* **What to produce**:
Take the line that has "At what coordinates should I click to accomplish: Toggle" and all the lines that come after it in the records, and write them out again exactly. Add no other line.

[Opening Recorded data section]

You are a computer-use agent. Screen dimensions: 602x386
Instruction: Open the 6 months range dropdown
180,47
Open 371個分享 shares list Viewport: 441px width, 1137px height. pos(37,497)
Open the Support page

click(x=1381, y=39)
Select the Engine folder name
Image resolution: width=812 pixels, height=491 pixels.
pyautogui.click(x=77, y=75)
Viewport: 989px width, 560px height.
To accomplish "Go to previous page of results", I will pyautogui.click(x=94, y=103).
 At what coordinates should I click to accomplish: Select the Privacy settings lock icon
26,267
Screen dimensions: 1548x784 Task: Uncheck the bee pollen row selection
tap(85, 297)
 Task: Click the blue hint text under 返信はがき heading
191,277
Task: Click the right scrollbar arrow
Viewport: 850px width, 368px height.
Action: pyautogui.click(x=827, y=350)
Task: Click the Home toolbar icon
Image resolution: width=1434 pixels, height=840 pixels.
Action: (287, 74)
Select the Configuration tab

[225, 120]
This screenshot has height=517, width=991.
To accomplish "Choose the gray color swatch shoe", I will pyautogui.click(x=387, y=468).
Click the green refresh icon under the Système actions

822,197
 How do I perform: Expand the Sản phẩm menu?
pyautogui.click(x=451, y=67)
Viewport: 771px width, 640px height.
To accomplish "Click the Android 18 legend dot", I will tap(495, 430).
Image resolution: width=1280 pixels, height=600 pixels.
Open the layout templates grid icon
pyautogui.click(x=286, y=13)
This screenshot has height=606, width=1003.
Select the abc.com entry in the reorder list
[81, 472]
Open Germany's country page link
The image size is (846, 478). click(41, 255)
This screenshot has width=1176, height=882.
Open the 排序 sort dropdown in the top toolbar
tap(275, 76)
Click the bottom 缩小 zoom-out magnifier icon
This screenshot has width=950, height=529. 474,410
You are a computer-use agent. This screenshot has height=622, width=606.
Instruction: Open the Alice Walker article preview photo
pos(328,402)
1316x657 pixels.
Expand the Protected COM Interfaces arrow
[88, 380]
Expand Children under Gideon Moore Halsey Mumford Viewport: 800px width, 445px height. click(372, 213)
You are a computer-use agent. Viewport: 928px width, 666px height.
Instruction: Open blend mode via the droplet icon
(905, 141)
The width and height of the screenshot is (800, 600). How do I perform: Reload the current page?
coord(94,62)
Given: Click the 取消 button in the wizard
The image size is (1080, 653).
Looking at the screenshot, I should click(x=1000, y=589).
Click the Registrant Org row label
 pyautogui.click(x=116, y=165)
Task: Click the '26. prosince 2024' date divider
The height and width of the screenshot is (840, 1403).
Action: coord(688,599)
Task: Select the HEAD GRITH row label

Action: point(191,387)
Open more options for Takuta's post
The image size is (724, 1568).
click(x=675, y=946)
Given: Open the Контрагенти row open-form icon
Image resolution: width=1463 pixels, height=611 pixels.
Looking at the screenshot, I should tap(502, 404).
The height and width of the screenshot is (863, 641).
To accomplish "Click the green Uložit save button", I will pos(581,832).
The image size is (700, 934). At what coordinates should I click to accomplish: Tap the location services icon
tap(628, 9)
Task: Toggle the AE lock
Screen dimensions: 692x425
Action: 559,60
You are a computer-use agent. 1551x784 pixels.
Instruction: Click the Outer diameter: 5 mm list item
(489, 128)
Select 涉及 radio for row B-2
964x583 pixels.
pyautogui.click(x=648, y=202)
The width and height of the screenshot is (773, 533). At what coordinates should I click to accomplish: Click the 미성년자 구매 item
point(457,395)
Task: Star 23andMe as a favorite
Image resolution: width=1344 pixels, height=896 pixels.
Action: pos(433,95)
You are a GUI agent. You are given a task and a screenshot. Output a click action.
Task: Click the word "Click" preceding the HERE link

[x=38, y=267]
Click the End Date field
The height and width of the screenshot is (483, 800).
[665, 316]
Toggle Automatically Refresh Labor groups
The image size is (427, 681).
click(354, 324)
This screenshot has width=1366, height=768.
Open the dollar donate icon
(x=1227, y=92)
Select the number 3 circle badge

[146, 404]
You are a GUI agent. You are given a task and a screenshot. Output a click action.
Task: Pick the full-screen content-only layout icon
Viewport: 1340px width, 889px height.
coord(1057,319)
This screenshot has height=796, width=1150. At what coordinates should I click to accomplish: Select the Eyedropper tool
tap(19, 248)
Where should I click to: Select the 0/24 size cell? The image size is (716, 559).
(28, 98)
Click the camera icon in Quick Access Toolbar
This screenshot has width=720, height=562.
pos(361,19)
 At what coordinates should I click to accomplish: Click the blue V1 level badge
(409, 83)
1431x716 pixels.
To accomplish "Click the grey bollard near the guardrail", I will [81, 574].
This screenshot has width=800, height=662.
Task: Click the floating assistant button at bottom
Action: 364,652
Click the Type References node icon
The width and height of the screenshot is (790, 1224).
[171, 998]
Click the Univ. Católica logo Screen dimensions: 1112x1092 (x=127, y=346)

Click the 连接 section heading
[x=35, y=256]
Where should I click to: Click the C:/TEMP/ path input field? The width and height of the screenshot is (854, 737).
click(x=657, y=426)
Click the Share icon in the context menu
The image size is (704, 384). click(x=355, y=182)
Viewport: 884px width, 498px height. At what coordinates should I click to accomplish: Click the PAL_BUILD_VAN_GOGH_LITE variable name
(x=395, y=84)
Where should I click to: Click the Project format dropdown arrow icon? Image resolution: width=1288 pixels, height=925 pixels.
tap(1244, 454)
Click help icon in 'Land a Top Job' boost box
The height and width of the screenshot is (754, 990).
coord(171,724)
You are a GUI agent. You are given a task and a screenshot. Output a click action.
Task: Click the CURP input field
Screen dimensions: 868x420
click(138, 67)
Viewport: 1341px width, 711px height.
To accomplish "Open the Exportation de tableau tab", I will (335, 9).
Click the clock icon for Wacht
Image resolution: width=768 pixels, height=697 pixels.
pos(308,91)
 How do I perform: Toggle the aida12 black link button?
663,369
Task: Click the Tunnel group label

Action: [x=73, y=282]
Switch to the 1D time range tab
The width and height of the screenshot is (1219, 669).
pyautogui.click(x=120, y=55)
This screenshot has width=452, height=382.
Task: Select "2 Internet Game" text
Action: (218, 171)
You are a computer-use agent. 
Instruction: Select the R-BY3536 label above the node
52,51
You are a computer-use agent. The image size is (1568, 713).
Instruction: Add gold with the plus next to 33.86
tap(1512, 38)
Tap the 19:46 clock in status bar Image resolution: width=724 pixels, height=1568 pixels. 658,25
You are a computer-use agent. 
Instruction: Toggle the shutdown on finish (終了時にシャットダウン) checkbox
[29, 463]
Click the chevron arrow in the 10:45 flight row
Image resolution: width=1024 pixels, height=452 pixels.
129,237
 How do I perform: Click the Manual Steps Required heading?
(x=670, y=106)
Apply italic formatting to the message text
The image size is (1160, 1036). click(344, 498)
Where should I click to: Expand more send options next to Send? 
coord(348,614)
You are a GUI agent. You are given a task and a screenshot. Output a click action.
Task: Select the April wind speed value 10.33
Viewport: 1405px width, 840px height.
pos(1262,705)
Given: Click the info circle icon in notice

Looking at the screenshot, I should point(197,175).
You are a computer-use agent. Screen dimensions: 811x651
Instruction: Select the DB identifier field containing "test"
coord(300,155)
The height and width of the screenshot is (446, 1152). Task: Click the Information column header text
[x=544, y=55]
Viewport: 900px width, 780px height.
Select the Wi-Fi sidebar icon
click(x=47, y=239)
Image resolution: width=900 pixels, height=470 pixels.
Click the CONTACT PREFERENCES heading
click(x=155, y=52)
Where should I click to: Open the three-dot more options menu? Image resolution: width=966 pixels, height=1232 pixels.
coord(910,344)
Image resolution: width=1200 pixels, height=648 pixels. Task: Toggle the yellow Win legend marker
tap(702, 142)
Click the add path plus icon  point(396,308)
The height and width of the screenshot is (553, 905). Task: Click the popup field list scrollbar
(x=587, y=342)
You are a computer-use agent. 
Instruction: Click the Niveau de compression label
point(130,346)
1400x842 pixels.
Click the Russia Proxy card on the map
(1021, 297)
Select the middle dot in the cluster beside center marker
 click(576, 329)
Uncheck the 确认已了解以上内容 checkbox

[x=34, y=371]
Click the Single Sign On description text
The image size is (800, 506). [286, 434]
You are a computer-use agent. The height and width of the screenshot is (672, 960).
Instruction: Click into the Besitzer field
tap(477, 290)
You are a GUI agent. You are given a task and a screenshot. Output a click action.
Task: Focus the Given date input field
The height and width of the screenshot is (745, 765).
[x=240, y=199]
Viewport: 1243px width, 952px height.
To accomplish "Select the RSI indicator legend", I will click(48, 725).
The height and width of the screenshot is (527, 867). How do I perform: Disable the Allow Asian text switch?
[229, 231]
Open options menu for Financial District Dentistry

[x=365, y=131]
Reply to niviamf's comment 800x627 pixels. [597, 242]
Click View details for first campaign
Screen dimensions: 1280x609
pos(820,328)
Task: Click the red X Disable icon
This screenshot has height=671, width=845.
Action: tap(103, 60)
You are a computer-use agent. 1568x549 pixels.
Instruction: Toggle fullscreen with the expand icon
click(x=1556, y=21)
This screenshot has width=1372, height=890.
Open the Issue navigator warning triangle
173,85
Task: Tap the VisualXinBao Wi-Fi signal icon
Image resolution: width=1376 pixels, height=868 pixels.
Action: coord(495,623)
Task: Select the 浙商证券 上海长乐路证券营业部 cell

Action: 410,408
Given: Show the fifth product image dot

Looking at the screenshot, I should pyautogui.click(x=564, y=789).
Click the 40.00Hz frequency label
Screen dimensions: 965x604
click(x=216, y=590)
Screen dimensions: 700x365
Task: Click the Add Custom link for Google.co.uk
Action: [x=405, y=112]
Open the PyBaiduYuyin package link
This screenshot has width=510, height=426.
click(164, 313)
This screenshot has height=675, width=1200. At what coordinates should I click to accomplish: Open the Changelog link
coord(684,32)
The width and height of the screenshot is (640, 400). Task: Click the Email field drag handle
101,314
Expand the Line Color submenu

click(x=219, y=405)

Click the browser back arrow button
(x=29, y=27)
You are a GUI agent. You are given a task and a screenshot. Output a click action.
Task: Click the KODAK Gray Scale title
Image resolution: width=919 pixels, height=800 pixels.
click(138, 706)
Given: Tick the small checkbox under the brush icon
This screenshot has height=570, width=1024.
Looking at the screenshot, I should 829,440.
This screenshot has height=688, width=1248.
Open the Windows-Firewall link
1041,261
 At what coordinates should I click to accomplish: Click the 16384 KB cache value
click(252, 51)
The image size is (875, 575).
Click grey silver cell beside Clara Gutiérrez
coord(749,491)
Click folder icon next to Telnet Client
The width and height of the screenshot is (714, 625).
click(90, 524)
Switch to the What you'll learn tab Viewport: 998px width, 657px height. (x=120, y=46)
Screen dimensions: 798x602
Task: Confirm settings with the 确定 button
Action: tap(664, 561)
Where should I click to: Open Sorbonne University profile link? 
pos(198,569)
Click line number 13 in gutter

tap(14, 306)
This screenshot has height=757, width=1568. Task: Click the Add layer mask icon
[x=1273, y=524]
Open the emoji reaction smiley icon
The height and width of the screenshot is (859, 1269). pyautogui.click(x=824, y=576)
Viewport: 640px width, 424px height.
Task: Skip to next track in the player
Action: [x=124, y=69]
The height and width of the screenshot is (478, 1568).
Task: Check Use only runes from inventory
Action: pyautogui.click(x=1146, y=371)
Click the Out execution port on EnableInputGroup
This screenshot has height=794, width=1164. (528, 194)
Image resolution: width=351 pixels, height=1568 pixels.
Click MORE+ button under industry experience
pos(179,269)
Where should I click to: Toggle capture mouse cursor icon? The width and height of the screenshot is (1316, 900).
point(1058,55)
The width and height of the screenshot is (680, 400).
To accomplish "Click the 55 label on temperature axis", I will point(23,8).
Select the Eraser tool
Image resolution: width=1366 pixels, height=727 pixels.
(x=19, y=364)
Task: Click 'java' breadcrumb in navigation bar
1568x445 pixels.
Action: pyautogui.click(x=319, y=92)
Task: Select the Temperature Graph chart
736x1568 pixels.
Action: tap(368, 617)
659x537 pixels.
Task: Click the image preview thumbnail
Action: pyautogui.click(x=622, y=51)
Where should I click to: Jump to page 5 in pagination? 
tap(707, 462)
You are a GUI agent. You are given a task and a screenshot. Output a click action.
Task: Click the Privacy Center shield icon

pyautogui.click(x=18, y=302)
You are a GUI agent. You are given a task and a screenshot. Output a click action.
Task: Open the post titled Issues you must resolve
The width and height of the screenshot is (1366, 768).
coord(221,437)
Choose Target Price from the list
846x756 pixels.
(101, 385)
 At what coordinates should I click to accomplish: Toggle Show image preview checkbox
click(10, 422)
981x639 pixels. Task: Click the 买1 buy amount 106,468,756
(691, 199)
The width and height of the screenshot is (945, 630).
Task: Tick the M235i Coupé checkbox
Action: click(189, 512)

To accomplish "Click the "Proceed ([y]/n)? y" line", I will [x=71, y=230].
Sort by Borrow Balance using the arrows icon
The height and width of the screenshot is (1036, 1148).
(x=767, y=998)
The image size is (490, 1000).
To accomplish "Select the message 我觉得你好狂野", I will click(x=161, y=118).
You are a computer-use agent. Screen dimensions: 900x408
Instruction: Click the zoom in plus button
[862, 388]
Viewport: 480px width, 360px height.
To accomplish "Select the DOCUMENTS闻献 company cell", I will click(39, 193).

[Closing Recorded data section]

* **Output for this exercise**:
 At what coordinates should I click to accomplish: Toggle Show image preview checkbox
click(10, 422)
981x639 pixels. Task: Click the 买1 buy amount 106,468,756
(691, 199)
The width and height of the screenshot is (945, 630).
Task: Tick the M235i Coupé checkbox
Action: click(189, 512)

To accomplish "Click the "Proceed ([y]/n)? y" line", I will [x=71, y=230].
Sort by Borrow Balance using the arrows icon
The height and width of the screenshot is (1036, 1148).
(x=767, y=998)
The image size is (490, 1000).
To accomplish "Select the message 我觉得你好狂野", I will click(x=161, y=118).
You are a computer-use agent. Screen dimensions: 900x408
Instruction: Click the zoom in plus button
[862, 388]
Viewport: 480px width, 360px height.
To accomplish "Select the DOCUMENTS闻献 company cell", I will click(39, 193).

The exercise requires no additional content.